## Exercise directions
Needed from the data below: every line from the one with "This screenshot has width=1512, height=789." up to and including the one with "This screenshot has width=500, height=366.", repeated exactly and with nothing else.

• • • • •

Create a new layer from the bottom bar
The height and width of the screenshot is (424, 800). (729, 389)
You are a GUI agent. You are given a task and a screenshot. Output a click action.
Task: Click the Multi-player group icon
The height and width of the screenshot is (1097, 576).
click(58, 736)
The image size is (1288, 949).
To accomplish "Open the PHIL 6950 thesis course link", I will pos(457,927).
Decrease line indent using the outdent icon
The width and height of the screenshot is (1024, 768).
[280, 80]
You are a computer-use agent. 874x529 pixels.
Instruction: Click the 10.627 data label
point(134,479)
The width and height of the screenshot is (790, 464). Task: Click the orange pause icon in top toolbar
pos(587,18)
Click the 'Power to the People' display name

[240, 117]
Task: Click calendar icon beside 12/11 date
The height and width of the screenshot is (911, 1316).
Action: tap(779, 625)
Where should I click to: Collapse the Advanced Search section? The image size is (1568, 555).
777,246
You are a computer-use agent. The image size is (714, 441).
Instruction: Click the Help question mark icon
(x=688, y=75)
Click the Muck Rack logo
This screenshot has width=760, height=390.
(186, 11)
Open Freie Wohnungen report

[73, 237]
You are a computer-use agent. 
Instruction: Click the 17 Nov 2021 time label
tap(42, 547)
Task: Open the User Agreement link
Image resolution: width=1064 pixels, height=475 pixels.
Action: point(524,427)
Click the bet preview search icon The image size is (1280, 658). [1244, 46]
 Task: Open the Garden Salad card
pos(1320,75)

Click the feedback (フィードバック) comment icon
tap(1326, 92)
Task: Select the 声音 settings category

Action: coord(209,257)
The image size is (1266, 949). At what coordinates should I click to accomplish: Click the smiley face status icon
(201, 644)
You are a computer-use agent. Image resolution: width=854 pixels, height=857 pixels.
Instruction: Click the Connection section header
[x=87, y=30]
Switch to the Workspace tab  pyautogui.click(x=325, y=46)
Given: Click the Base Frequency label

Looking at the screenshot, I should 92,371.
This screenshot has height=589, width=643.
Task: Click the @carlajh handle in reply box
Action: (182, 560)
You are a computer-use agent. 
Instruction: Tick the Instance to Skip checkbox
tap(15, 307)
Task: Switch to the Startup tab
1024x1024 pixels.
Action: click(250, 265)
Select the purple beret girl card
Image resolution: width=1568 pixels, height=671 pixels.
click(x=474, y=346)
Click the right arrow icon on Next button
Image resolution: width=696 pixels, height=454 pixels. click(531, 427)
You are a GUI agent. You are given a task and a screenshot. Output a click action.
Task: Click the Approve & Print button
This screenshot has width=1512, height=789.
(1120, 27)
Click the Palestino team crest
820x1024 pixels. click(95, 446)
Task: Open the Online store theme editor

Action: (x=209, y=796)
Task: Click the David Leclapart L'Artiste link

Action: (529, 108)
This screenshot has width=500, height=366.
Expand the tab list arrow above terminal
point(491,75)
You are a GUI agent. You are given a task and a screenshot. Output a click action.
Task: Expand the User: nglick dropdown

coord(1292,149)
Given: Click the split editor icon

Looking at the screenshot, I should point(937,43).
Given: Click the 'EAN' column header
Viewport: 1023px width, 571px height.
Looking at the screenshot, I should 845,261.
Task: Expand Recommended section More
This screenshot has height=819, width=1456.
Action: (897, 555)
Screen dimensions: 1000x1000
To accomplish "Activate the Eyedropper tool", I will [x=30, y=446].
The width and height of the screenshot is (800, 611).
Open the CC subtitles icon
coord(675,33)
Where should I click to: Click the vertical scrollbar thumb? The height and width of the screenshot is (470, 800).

• • • • •

## The completed task
This screenshot has width=1512, height=789.
(1120, 27)
Click the Palestino team crest
820x1024 pixels. click(95, 446)
Task: Open the Online store theme editor

Action: (x=209, y=796)
Task: Click the David Leclapart L'Artiste link

Action: (529, 108)
This screenshot has width=500, height=366.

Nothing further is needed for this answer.